Les pêcheurs parlent d’un « impact record » avec des bateaux à l’arrêt depuis décembre.

Les pêcheurs parlent d'un "impact record" avec des bateaux à l'arrêt depuis décembre.

«Cette année, l’impact a battu des records. Nous avons des bateaux qui, depuis décembre, ne vont pas en mer. Les plus grands bateaux sont partis hier [dimanche] et aujourd’hui ils sont déjà à l’arrêt», a déclaré Carlos Cruz, président de l’Apropesca, dans une interview à Lusa.

 

Selon l’organisation, de nombreuses familles «souffrent déjà», car les armateurs doivent payer leurs travailleurs, qu’ils pêchent ou non.

«Ils doivent payer le salaire, la nourriture et l’hébergement. Ensuite, il y a les dépenses dans les chantiers, avec les assurances et l’entretien. Un bateau à l’arrêt a toujours des éléments qui se détériorent», a-t-il dit.

L’Apropesca compte environ 120 membres le long de toute la côte, qui facturent mensuellement plus de deux millions d’euros.

Environ 1% de cette somme correspond aux quotas payés à l’Apropesca, qui a assuré travailler actuellement «sans recevoir un centime».

Carlos Cruz a également averti que les meilleures périodes de pêche passent sans que les pêcheurs puissent capturer, comme celle du bar, qui se termine le 15 mars.

En conséquence, le commerce des régions les plus touchées «est complètement à l’arrêt» et manque du «poisson sauvage» sur le marché, notamment pour la restauration.

Avec moins de poisson, le prix «explose» aux enchères, a indiqué le président de l’Apropesca.

Carlos Cruz a également mentionné qu’à ce jour, seule la mairie de Vila do Conde a avancé une aide de 250 euros à tous les travailleurs résidents.

Concernant le fonds de compensation salariale, mesure que le gouvernement a pointée comme disponible pour ce secteur, le président de l’Apropesca a déclaré qu’il n’arrivera qu’en décembre et que les pêcheurs ont besoin d’une aide directe.

En plus des préjudices matériels et économiques causés par le mauvais temps, Carlos Cruz a souligné que les plages sont «inondées de pins, de branches et de bois flotté», qui ont débouché en mer et ont été emportés, ajoutant qu’il y a beaucoup de travail à faire.

«Je n’ai jamais vu une année comme celle-ci», a-t-il déploré.

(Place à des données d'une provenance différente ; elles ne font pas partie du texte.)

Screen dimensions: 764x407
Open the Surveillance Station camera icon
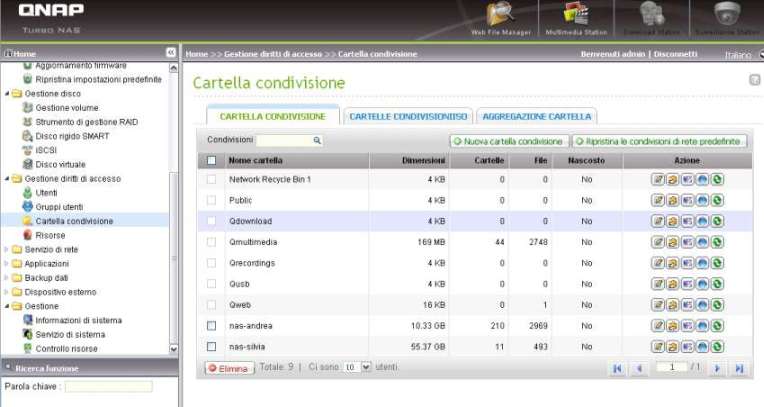726,17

Seize personnes sont mortes au Portugal suite au passage des dépressions Kristin, Leonardo et Marta, qui ont également provoqué de nombreux blessés et déplacés.

La destruction totale ou partielle de maisons, d’entreprises et d’équipements, la chute d’arbres et de structures, la fermeture de routes, d’écoles et de services de transport, et la coupure d’énergie, d’eau et de communications, les inondations et les crues sont les principales conséquences matérielles de la tempête.

Les régions Centre, Lisbonne et Vallée du Tage et Alentejo ont été les plus touchées.

La situation de calamité qui couvrait les 68 municipalités les plus touchées a pris fin le 15 février.